A casi dos años del violento asalto que afectó a la empresa de valores Brinks en Rancagua, el Ministerio Público ha puesto el foco en la responsabilidad administrativa y penal de las jefaturas de la Policía de Investigaciones (PDI). La arista judicial, que indaga la omisión de denuncia y la obstrucción a la justicia, tomó un nuevo impulso tras conocerse testimonios de exdetectives que aseguran que los antecedentes delictivos fueron retenidos deliberadamente por sus superiores, impidiendo una acción preventiva por parte de la fiscalía,,.
De acuerdo con los antecedentes que forman parte de la carpeta investigativa, el 27 de julio de 2024 un informante alertó a la institución sobre la planificación de un robo de gran envergadura. Los datos entregados, que fueron plasmados en una minuta interna, incluían el número de atacantes, el uso de miguelitos y la quema de vehículos para bloquear el paso de Carabineros,. Sin embargo, dicho documento nunca fue remitido oportunamente al Ministerio Público, permaneciendo guardado en una carpeta en la oficina de un prefecto hasta que la propia fiscalía constató su existencia tras la consumación del delito,.
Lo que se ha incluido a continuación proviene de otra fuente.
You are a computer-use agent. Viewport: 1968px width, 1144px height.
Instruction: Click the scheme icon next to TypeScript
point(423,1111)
La tesis de la “decisión de quedarse callados”
Las declaraciones de los actuales imputados complican la posición del mando regional de la época. Uno de los exoficiales, procesado por no haber denunciado el hecho, reveló ante los investigadores que tras el robo existió una reunión masiva donde se habría instruido una postura de hermetismo frente a las autoridades judiciales. Según el testimonio recogido por T13, en dicha instancia un superior habría señalado que “desde ahora los fiscales eran nuestros enemigos”.
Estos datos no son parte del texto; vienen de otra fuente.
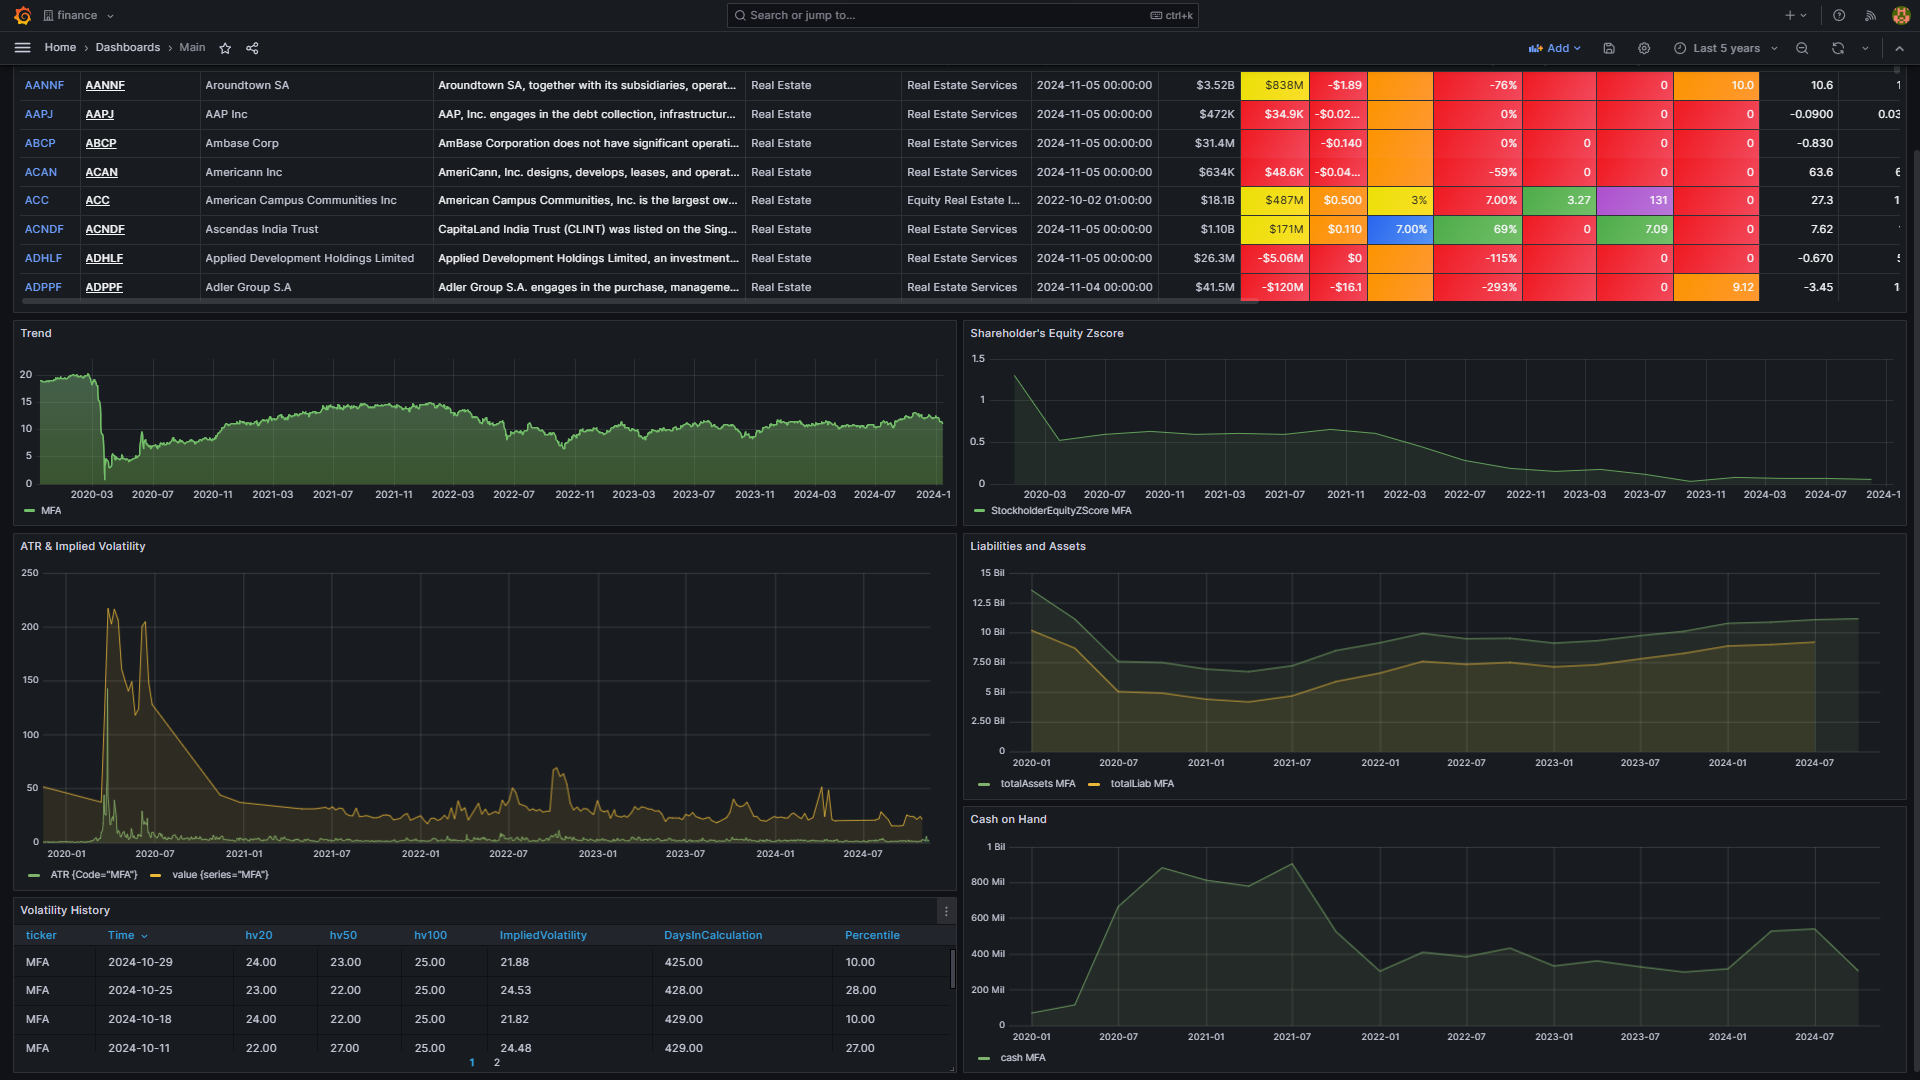The width and height of the screenshot is (1920, 1080).
Task: Click the purple 131 cell for ACC
Action: coord(1634,200)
Esta versión es reforzada por el excomisario Rodrigo Muñoz, quien también figura como imputado en la causa. El exdetective declaró que integrantes de la cúpula institucional habrían resuelto no transparentar la alerta previa. “Los jefes superiores habían tomado la determinación de quedarse callados con la información existente en la minuta y negar esto a la prensa como a la Fiscalía”, sostuvo Muñoz ante los persecutores, añadiendo que la orden directa fue “bajarle el perfil” al asunto.
Alcances de la formalización y críticas a la jerarquía
Pese a que la investigación del Ministerio Público ha tomado declaración a diez oficiales, incluidos miembros del Alto Mando, el proceso judicial ha decantado, hasta el momento, en la formalización de solo tres detectives. Esta situación ha generado suspicacias dentro de las defensas de los funcionarios de menor rango, quienes acusan un blindaje hacia las jefaturas superiores.
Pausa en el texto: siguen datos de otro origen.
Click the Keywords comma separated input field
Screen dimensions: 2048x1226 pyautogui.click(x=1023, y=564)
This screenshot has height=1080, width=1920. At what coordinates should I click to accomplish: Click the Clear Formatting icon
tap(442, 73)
Para uno de los exfuncionarios involucrados, la estrategia procesal ha consistido en “cortar por lo más sano”, protegiendo a los oficiales de mayor antigüedad y cargando la responsabilidad penal en quienes tenían menos grado al momento de los hechos. Actualmente, mientras el proceso avanza para determinar si hubo un concierto previo para ocultar evidencia crítica al fiscal del caso, se confirmó que figuras mencionadas en las declaraciones, como el exjefe regional Julio Caro, mantienen su posición dentro de la estructura superior de la policía civil,.